Text zum Lesen:
──────────

Kaum sind wir auf der Welt, geht das Wiegen und Messen schon los und so geht es weiter: der ist größer oder schwerer, die hat schon Haare, das Kind kann schon laufen, das schon sprechen und das braucht immer noch Windeln. Wir werden von Anfang an gemessen und verglichen. In der Schule bekommt man Noten, die nur so lang kein Problem sind, wie sie ausreichen. Aber wehe, wenn sie nicht reichen. Eine schlechte Beurteilung lastet oft schwer auf Kindern. Und auch auf ihren Eltern. Selbst das Berufsleben ist nicht vom Messen und Wiegen verschont. Die Messlatte für den Erfolg liegt oft wahnsinnig hoch. Der Druck, gut zu sein, kann am Lebensglück zerren, die Seele belasten und niederdrücken.
Manchmal ist es, wie es ist, zu viel. Ist der Druck zu groß, dann kann die Seele krank werden Wir sagen: depressiv - also nie-dergedrückt im wahrsten Sinne des Wortes. Wenn man mitten in einer Depression steckt, dann ist alles zu schwer. Es fehlt die Leichtigkeit des Lebens, das Spielerische, das Fröhliche.

──────────

Aufgeführte Einträge:
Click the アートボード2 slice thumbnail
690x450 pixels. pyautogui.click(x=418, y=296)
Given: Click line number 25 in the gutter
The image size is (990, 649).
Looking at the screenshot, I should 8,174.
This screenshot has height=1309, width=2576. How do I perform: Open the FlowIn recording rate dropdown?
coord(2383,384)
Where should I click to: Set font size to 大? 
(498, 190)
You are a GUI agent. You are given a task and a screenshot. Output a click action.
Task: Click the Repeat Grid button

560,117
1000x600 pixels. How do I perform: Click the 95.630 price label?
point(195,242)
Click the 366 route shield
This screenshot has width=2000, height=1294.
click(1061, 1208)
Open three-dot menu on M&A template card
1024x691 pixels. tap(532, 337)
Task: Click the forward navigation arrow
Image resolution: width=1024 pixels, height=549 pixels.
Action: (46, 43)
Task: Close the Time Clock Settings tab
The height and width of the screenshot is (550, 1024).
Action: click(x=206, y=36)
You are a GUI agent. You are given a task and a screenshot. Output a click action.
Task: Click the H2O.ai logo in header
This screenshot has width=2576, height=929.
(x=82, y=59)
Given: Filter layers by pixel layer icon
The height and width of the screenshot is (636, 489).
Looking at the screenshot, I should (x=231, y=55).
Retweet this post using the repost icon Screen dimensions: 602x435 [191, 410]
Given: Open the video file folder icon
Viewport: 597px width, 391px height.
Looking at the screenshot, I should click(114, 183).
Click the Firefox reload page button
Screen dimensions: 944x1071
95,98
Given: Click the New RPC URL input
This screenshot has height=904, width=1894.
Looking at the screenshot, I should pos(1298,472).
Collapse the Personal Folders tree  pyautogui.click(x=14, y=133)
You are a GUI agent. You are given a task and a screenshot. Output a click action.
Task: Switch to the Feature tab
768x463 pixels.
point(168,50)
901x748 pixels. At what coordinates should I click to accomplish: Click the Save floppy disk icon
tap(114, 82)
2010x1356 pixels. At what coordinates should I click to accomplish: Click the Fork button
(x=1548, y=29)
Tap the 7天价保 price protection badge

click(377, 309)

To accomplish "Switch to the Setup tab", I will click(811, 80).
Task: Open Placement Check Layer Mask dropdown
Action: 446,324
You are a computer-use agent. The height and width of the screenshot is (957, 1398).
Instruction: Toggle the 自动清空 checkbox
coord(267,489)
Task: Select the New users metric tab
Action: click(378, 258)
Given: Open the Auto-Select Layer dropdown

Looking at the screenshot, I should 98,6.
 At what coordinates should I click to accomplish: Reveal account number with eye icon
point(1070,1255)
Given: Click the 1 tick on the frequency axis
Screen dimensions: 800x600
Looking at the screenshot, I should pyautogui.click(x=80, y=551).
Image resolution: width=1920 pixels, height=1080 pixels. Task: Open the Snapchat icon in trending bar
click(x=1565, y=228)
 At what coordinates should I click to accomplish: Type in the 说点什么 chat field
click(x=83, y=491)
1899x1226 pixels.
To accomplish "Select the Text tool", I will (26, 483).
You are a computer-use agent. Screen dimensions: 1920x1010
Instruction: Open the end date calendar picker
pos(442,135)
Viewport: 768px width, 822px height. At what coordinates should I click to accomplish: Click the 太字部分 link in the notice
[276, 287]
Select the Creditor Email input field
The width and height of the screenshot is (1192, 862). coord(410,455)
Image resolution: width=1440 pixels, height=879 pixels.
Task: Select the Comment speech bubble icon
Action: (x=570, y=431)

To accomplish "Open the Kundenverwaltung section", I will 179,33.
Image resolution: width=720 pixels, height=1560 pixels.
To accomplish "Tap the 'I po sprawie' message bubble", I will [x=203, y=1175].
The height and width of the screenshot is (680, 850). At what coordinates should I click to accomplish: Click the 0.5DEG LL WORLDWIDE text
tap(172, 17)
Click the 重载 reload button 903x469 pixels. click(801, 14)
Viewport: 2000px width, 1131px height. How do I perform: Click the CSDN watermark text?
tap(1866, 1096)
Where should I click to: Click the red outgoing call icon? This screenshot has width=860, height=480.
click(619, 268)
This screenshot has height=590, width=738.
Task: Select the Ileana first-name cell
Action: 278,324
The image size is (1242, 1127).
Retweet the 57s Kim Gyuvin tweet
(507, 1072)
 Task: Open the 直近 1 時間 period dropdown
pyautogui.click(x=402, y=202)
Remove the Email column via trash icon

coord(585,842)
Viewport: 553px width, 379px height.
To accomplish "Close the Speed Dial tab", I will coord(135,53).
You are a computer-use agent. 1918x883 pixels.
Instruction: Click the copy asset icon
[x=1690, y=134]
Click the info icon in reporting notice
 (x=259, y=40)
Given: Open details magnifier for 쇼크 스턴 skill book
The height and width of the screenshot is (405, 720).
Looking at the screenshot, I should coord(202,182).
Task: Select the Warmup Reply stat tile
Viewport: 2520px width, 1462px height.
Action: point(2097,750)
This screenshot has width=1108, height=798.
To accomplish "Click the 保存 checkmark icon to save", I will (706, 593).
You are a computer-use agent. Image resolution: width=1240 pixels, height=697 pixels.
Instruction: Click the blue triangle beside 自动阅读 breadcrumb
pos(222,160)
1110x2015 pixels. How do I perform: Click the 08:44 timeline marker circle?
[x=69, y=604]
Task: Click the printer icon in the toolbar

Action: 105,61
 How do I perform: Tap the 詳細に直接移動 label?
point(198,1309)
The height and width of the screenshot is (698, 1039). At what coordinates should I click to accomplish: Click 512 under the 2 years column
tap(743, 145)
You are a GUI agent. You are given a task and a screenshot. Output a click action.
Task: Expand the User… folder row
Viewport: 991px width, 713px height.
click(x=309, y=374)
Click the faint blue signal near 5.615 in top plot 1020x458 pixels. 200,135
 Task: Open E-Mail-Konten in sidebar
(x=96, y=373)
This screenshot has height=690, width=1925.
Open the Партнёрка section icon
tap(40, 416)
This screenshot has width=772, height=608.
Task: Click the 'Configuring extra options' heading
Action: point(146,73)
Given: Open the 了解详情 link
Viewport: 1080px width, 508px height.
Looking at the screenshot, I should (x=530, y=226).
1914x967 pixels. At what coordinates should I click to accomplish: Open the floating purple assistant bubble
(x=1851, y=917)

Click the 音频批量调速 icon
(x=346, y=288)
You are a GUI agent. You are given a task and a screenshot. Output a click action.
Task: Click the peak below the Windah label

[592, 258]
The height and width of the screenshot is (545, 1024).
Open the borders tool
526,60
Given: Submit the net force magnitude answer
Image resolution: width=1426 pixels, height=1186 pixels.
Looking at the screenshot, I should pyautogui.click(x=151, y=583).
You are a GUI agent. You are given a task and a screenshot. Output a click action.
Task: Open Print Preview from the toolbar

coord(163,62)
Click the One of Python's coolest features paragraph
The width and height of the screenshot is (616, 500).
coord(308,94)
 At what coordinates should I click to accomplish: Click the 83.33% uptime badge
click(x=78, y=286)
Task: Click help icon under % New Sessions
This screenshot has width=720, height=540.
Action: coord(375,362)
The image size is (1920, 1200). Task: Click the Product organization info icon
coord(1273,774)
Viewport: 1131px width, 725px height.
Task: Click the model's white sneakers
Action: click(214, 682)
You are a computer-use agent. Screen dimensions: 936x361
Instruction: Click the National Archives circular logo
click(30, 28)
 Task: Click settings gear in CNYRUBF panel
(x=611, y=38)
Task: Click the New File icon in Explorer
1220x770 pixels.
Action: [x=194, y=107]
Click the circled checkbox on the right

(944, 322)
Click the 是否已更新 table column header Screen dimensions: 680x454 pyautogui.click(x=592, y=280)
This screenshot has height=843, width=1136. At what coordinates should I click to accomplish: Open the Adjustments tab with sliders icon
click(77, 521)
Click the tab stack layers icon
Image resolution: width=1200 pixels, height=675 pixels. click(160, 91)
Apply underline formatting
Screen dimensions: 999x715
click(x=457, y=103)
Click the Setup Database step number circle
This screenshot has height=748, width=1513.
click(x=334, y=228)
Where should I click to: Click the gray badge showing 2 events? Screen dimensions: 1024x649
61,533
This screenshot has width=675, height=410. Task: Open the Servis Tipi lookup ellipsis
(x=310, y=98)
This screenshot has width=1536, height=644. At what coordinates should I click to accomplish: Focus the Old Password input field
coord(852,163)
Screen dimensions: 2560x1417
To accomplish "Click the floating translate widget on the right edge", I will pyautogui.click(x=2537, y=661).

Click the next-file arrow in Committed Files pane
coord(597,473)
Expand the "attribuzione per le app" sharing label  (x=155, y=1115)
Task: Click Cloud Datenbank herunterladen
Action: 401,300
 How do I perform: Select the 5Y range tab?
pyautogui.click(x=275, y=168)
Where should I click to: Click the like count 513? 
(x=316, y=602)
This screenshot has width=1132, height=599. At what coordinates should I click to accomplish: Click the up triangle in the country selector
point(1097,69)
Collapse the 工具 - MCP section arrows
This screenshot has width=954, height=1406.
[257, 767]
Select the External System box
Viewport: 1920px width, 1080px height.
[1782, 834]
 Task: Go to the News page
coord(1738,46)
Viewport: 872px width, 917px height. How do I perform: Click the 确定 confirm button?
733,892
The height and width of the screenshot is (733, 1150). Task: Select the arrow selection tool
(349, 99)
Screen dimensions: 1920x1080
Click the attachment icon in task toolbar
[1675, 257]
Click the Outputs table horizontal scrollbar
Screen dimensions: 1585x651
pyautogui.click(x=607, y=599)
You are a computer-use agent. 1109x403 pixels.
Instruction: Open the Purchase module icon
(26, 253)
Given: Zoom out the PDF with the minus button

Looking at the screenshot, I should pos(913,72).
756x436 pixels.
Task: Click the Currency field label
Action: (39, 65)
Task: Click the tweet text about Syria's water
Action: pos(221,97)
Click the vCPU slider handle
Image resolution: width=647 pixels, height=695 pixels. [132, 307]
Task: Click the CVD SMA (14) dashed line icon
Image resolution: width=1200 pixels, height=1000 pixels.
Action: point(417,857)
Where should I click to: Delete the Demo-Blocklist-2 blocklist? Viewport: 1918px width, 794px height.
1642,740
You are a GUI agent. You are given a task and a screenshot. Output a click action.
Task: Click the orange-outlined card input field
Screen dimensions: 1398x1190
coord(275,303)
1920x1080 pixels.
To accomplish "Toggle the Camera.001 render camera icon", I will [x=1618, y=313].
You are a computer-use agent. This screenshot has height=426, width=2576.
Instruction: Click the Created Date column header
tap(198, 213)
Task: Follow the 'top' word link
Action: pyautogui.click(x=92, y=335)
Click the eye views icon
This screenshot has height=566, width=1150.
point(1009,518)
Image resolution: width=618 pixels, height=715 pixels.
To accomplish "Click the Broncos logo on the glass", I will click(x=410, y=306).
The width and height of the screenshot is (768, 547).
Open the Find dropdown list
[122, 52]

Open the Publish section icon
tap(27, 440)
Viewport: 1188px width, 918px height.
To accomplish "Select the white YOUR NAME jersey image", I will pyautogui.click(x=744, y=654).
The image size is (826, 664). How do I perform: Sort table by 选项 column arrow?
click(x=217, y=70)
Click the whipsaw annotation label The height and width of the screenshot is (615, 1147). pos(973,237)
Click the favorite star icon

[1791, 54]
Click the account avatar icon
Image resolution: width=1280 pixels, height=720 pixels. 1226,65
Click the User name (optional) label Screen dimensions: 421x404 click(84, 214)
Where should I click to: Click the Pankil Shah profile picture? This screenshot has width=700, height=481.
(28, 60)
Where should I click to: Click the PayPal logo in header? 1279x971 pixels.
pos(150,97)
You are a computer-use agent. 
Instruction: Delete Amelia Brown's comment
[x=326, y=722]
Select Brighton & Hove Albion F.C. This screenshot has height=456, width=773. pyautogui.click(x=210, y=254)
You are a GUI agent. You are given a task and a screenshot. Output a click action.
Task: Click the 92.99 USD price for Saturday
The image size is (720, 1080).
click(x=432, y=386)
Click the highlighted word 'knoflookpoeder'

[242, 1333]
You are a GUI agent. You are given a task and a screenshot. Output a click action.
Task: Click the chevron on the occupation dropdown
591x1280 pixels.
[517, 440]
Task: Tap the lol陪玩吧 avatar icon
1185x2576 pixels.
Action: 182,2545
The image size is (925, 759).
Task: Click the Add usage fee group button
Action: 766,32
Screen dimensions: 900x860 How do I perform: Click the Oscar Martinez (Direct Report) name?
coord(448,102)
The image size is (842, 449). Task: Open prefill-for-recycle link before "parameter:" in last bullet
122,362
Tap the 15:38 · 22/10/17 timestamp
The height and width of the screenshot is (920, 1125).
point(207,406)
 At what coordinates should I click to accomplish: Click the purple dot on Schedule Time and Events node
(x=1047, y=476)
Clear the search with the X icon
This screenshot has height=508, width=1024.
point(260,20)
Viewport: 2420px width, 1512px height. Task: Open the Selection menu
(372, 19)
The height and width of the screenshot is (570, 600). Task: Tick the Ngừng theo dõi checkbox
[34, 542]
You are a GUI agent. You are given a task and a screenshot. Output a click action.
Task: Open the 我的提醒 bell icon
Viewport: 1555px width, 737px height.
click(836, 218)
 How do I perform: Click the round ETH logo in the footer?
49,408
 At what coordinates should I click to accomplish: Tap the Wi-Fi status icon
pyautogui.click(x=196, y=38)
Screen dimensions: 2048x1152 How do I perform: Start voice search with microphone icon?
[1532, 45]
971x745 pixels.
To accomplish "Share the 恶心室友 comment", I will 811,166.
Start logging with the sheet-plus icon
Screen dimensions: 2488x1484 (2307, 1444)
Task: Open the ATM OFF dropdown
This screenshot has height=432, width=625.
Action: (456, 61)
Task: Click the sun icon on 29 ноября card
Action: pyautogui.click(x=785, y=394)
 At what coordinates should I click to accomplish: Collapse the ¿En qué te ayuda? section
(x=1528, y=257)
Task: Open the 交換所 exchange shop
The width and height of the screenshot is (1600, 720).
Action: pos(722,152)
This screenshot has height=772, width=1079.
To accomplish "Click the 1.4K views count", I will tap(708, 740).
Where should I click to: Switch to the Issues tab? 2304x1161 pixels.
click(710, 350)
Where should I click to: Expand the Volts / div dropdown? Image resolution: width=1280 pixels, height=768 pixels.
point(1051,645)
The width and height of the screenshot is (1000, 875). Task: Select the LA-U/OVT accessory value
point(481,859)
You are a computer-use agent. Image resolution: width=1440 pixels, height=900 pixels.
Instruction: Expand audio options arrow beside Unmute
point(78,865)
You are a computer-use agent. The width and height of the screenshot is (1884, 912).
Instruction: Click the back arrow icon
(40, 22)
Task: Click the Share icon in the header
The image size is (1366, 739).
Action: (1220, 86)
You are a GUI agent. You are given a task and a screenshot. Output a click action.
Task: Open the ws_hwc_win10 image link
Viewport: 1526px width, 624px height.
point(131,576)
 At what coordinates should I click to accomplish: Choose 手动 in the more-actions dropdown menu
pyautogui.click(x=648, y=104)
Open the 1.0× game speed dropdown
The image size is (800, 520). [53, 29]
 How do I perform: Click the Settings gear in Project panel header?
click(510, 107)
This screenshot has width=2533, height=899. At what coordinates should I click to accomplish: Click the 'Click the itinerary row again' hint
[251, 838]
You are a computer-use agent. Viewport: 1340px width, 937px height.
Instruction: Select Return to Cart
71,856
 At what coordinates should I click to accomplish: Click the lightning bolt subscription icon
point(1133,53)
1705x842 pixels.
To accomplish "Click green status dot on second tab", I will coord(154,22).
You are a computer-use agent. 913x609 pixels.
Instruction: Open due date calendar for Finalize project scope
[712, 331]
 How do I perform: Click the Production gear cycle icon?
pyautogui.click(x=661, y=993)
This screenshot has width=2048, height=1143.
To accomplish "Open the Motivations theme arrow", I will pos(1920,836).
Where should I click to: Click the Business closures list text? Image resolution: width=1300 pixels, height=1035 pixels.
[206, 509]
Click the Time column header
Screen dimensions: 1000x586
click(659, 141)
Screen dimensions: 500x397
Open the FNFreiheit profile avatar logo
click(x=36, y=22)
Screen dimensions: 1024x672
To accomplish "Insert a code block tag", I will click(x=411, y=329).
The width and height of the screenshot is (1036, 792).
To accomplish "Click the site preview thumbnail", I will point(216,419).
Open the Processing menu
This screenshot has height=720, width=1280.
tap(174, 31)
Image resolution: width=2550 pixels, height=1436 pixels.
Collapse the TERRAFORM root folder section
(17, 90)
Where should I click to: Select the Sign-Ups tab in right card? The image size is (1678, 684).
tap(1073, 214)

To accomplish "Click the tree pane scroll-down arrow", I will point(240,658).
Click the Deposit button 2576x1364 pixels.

──────────

Aufgaben:
[a] Auf wem lastet eine schlechte Beurteilung laut dem Text über das Messen und Vergleichen außer auf den Kindern noch?
[b] Gib aus dem Text über das Messen und Vergleichen alles von „Kaum sind wir“ bis hinunter zu „belasten und niederdrücken.“ unverändert wieder.
[c] Schreib den Text über das Messen und Vergleichen nach seinem letzten Satz weiter.
Die Einträge braucht man hier nicht.

Antworten in Reihenfolge:
[a] Auf ihren Eltern.

[b]
Kaum sind wir auf der Welt, geht das Wiegen und Messen schon los und so geht es weiter: der ist größer oder schwerer, die hat schon Haare, das Kind kann schon laufen, das schon sprechen und das braucht immer noch Windeln. Wir werden von Anfang an gemessen und verglichen. In der Schule bekommt man Noten, die nur so lang kein Problem sind, wie sie ausreichen. Aber wehe, wenn sie nicht reichen. Eine schlechte Beurteilung lastet oft schwer auf Kindern. Und auch auf ihren Eltern. Selbst das Berufsleben ist nicht vom Messen und Wiegen verschont. Die Messlatte für den Erfolg liegt oft wahnsinnig hoch. Der Druck, gut zu sein, kann am Lebensglück zerren, die Seele belasten und niederdrücken.

[c]
Von Paulus erfahren wir in einem Brief, den er an die Gemeinde in Korinth schrieb, wie er mit dem umgeht, was ihn belastet. Er erzählt, dass er zu dem, was das Leben schwer macht, ein Gegengewicht hat. Und da bin ich wieder beim Wiegen. Man kann sich das nämlich ganz bildlich vorstellen: Da ist eine Waage - nicht so eine, auf die wir uns am Morgen stellen und erschrecken, weil sie eine absolute Zahl anzeigt - sondern eine alte Balkenwaage. Kennen Sie die noch? Das ist eine Wiegevorrichtung, die aus einem waagerechten Balken besteht, der beweglich an einer Achse gelagert ist. An jedem Balkenende befindet sich eine Waagschale. Paulus meint nun, dass in der einen Waagschale all das liegt, was uns das Leben schwer macht, all die Verurtei-lungen und Beurteilungen, unsere Ängste, unsere Schwachheiten. Also all das, was uns im schlimmsten Fall nach unten zieht. Dann gibt es eine zweite Waagschale. Da hinein legt Paulus die Liebe Gottes. Und diese Liebe, ist so schwer, dass die Schale mit meiner Belastung nach oben kommt.
Die Liebe Gottes, so meint Paulus, hebt uns nach oben. Vielleicht wägen Sie ja innerlich schon ab: Was ist in meiner Waag-schale alles an Last drin, und wie kann ich Gottes Liebe so spüren, dass sie mich emporhebt? Mein Lieblingssatz, von dem ich gar nicht mehr weiß, wo ich ihn einmal gelesen habe, heißt: „Die Liebe unter den Menschen ist wie ein Fenster, durch das man die Liebe Gottes sehen kann.“ Deshalb glaube ich, dass diese in der Waagschale liegende Liebe Gottes, die uns emporhebt, uns nahe Menschen sind, die nicht urteilen, nicht verurteilen, nicht abwiegeln und beschwichtigen, sondern einfach da sind und uns und unsere Lasten mit uns aushalten. In ihnen schaue ich die Liebe Gottes. Sie heben mich zurück in die Lebendigkeit, wenn ich ganz unten war, und helfen mir, mit dem Belastenden umzugehen.